§ DIRECTIVE: Reproduce every line of the records below verbatim, with no changes to wording, spacing, or punctuation.

§ INPUT RECORDS:
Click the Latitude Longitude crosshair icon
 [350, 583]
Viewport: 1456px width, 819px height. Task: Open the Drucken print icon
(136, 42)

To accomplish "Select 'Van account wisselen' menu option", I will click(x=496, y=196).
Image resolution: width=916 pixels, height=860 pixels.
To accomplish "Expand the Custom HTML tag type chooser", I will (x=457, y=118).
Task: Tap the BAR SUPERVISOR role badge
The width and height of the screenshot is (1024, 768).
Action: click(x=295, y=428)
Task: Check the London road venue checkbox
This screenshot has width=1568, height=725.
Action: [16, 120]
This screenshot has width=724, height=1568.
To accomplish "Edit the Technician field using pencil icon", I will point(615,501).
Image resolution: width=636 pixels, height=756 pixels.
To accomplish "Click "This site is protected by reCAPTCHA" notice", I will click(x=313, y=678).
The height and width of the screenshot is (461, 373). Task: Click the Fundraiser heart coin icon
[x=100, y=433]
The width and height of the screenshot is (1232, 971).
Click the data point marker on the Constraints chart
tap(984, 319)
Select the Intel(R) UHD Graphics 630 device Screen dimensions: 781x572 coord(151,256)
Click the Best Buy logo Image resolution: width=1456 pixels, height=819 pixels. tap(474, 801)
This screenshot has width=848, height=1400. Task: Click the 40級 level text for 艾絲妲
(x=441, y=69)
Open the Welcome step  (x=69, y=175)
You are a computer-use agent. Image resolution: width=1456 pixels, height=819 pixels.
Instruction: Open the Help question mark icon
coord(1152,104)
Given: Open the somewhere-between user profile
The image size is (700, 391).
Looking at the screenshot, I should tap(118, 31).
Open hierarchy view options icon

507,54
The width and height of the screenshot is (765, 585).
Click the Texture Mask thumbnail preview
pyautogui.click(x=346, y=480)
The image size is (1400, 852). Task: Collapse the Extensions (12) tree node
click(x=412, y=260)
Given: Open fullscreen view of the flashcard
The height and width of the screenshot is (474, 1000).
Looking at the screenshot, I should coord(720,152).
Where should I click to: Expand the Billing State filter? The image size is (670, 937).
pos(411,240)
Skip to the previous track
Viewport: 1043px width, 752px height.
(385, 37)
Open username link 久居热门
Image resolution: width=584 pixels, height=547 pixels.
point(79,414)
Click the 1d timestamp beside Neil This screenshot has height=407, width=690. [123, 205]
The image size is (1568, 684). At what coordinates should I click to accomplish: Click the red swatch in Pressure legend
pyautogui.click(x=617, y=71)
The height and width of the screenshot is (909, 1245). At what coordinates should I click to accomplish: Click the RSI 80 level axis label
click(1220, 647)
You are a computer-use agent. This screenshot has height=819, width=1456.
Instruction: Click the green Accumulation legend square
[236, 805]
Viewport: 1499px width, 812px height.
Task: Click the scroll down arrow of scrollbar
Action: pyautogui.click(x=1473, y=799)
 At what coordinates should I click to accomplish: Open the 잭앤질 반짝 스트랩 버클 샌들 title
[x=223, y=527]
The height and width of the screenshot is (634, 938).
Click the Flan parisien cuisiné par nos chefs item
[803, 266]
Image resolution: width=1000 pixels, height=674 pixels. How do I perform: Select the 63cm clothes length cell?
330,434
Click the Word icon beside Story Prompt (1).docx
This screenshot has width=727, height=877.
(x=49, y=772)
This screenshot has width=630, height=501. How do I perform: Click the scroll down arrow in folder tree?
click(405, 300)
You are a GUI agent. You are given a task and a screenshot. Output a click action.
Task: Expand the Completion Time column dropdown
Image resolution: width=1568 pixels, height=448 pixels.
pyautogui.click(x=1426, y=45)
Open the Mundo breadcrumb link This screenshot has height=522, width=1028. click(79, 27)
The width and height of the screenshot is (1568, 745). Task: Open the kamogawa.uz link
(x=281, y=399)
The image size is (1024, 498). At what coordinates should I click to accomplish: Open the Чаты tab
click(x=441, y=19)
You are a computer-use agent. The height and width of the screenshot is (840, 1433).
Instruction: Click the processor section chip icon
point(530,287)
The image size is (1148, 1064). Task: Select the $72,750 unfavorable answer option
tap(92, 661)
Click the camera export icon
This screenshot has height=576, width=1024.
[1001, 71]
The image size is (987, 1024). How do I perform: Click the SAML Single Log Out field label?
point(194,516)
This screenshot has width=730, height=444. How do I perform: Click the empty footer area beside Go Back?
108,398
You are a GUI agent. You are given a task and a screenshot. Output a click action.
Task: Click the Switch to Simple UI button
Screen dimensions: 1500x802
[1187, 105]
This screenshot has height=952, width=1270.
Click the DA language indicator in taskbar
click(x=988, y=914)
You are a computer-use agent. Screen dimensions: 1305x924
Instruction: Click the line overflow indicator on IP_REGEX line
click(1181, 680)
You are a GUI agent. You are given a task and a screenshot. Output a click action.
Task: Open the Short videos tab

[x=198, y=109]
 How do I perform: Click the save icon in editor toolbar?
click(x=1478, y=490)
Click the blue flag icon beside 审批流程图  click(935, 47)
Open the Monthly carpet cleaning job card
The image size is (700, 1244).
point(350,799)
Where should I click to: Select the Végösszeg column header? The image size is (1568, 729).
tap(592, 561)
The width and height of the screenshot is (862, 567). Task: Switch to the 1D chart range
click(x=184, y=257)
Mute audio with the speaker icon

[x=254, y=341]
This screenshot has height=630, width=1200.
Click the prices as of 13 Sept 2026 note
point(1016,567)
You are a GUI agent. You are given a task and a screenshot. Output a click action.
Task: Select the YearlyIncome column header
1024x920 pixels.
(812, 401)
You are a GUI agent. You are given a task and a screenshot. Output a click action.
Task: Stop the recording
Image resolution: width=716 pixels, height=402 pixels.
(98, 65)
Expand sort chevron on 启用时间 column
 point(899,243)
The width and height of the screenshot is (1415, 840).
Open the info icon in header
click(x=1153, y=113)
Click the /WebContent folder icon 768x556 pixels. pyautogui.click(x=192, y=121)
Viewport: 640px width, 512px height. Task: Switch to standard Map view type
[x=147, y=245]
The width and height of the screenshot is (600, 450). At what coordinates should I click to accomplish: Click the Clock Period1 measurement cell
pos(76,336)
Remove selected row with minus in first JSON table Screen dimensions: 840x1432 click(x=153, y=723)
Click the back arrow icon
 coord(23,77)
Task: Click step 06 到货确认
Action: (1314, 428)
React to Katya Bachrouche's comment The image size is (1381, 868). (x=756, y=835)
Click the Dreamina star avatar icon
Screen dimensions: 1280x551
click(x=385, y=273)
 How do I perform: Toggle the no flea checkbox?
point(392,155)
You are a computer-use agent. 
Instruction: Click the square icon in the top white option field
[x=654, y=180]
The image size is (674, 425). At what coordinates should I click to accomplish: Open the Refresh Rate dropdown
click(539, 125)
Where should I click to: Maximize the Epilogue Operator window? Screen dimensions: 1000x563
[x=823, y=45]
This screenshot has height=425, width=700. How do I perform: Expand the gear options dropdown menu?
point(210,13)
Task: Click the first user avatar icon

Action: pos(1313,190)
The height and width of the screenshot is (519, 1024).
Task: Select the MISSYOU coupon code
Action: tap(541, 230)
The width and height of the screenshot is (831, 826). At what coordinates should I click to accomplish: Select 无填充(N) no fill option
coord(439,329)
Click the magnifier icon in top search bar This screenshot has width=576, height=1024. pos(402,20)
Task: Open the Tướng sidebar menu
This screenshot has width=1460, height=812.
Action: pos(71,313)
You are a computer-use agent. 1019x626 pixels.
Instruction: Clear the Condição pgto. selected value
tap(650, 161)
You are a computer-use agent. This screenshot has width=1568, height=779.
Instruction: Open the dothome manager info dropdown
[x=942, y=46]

§ RESPONSE FOR THIS EXERCISE:
Click the Latitude Longitude crosshair icon
 [350, 583]
Viewport: 1456px width, 819px height. Task: Open the Drucken print icon
(136, 42)

To accomplish "Select 'Van account wisselen' menu option", I will click(x=496, y=196).
Image resolution: width=916 pixels, height=860 pixels.
To accomplish "Expand the Custom HTML tag type chooser", I will (x=457, y=118).
Task: Tap the BAR SUPERVISOR role badge
The width and height of the screenshot is (1024, 768).
Action: click(x=295, y=428)
Task: Check the London road venue checkbox
This screenshot has width=1568, height=725.
Action: [16, 120]
This screenshot has width=724, height=1568.
To accomplish "Edit the Technician field using pencil icon", I will point(615,501).
Image resolution: width=636 pixels, height=756 pixels.
To accomplish "Click "This site is protected by reCAPTCHA" notice", I will click(x=313, y=678).
The height and width of the screenshot is (461, 373). Task: Click the Fundraiser heart coin icon
[x=100, y=433]
The width and height of the screenshot is (1232, 971).
Click the data point marker on the Constraints chart
tap(984, 319)
Select the Intel(R) UHD Graphics 630 device Screen dimensions: 781x572 coord(151,256)
Click the Best Buy logo Image resolution: width=1456 pixels, height=819 pixels. tap(474, 801)
This screenshot has width=848, height=1400. Task: Click the 40級 level text for 艾絲妲
(x=441, y=69)
Open the Welcome step  (x=69, y=175)
You are a computer-use agent. Image resolution: width=1456 pixels, height=819 pixels.
Instruction: Open the Help question mark icon
coord(1152,104)
Given: Open the somewhere-between user profile
The image size is (700, 391).
Looking at the screenshot, I should tap(118, 31).
Open hierarchy view options icon

507,54
The width and height of the screenshot is (765, 585).
Click the Texture Mask thumbnail preview
pyautogui.click(x=346, y=480)
The image size is (1400, 852). Task: Collapse the Extensions (12) tree node
click(x=412, y=260)
Given: Open fullscreen view of the flashcard
The height and width of the screenshot is (474, 1000).
Looking at the screenshot, I should coord(720,152).
Where should I click to: Expand the Billing State filter? The image size is (670, 937).
pos(411,240)
Skip to the previous track
Viewport: 1043px width, 752px height.
(385, 37)
Open username link 久居热门
Image resolution: width=584 pixels, height=547 pixels.
point(79,414)
Click the 1d timestamp beside Neil This screenshot has height=407, width=690. [123, 205]
The image size is (1568, 684). At what coordinates should I click to accomplish: Click the red swatch in Pressure legend
pyautogui.click(x=617, y=71)
The height and width of the screenshot is (909, 1245). At what coordinates should I click to accomplish: Click the RSI 80 level axis label
click(1220, 647)
You are a computer-use agent. This screenshot has height=819, width=1456.
Instruction: Click the green Accumulation legend square
[236, 805]
Viewport: 1499px width, 812px height.
Task: Click the scroll down arrow of scrollbar
Action: pyautogui.click(x=1473, y=799)
 At what coordinates should I click to accomplish: Open the 잭앤질 반짝 스트랩 버클 샌들 title
[x=223, y=527]
The height and width of the screenshot is (634, 938).
Click the Flan parisien cuisiné par nos chefs item
[803, 266]
Image resolution: width=1000 pixels, height=674 pixels. How do I perform: Select the 63cm clothes length cell?
330,434
Click the Word icon beside Story Prompt (1).docx
This screenshot has width=727, height=877.
(x=49, y=772)
This screenshot has width=630, height=501. How do I perform: Click the scroll down arrow in folder tree?
click(405, 300)
You are a GUI agent. You are given a task and a screenshot. Output a click action.
Task: Expand the Completion Time column dropdown
Image resolution: width=1568 pixels, height=448 pixels.
pyautogui.click(x=1426, y=45)
Open the Mundo breadcrumb link This screenshot has height=522, width=1028. click(79, 27)
The width and height of the screenshot is (1568, 745). Task: Open the kamogawa.uz link
(x=281, y=399)
The image size is (1024, 498). At what coordinates should I click to accomplish: Open the Чаты tab
click(x=441, y=19)
You are a computer-use agent. The height and width of the screenshot is (840, 1433).
Instruction: Click the processor section chip icon
point(530,287)
The image size is (1148, 1064). Task: Select the $72,750 unfavorable answer option
tap(92, 661)
Click the camera export icon
This screenshot has height=576, width=1024.
[1001, 71]
The image size is (987, 1024). How do I perform: Click the SAML Single Log Out field label?
point(194,516)
This screenshot has width=730, height=444. How do I perform: Click the empty footer area beside Go Back?
108,398
You are a GUI agent. You are given a task and a screenshot. Output a click action.
Task: Click the Switch to Simple UI button
Screen dimensions: 1500x802
[1187, 105]
This screenshot has height=952, width=1270.
Click the DA language indicator in taskbar
click(x=988, y=914)
You are a computer-use agent. Screen dimensions: 1305x924
Instruction: Click the line overflow indicator on IP_REGEX line
click(1181, 680)
You are a GUI agent. You are given a task and a screenshot. Output a click action.
Task: Open the Short videos tab

[x=198, y=109]
 How do I perform: Click the save icon in editor toolbar?
click(x=1478, y=490)
Click the blue flag icon beside 审批流程图  click(935, 47)
Open the Monthly carpet cleaning job card
The image size is (700, 1244).
point(350,799)
Where should I click to: Select the Végösszeg column header? The image size is (1568, 729).
tap(592, 561)
The width and height of the screenshot is (862, 567). Task: Switch to the 1D chart range
click(x=184, y=257)
Mute audio with the speaker icon

[x=254, y=341]
This screenshot has height=630, width=1200.
Click the prices as of 13 Sept 2026 note
point(1016,567)
You are a GUI agent. You are given a task and a screenshot. Output a click action.
Task: Select the YearlyIncome column header
1024x920 pixels.
(812, 401)
You are a GUI agent. You are given a task and a screenshot. Output a click action.
Task: Stop the recording
Image resolution: width=716 pixels, height=402 pixels.
(98, 65)
Expand sort chevron on 启用时间 column
 point(899,243)
The width and height of the screenshot is (1415, 840).
Open the info icon in header
click(x=1153, y=113)
Click the /WebContent folder icon 768x556 pixels. pyautogui.click(x=192, y=121)
Viewport: 640px width, 512px height. Task: Switch to standard Map view type
[x=147, y=245]
The width and height of the screenshot is (600, 450). At what coordinates should I click to accomplish: Click the Clock Period1 measurement cell
pos(76,336)
Remove selected row with minus in first JSON table Screen dimensions: 840x1432 click(x=153, y=723)
Click the back arrow icon
 coord(23,77)
Task: Click step 06 到货确认
Action: (1314, 428)
React to Katya Bachrouche's comment The image size is (1381, 868). (x=756, y=835)
Click the Dreamina star avatar icon
Screen dimensions: 1280x551
click(x=385, y=273)
 How do I perform: Toggle the no flea checkbox?
point(392,155)
You are a computer-use agent. 
Instruction: Click the square icon in the top white option field
[x=654, y=180]
The image size is (674, 425). At what coordinates should I click to accomplish: Open the Refresh Rate dropdown
click(539, 125)
Where should I click to: Maximize the Epilogue Operator window? Screen dimensions: 1000x563
[x=823, y=45]
This screenshot has height=425, width=700. How do I perform: Expand the gear options dropdown menu?
point(210,13)
Task: Click the first user avatar icon

Action: pos(1313,190)
The height and width of the screenshot is (519, 1024).
Task: Select the MISSYOU coupon code
Action: tap(541, 230)
The width and height of the screenshot is (831, 826). At what coordinates should I click to accomplish: Select 无填充(N) no fill option
coord(439,329)
Click the magnifier icon in top search bar This screenshot has width=576, height=1024. pos(402,20)
Task: Open the Tướng sidebar menu
This screenshot has width=1460, height=812.
Action: pos(71,313)
You are a computer-use agent. 1019x626 pixels.
Instruction: Clear the Condição pgto. selected value
tap(650, 161)
You are a computer-use agent. This screenshot has width=1568, height=779.
Instruction: Open the dothome manager info dropdown
[x=942, y=46]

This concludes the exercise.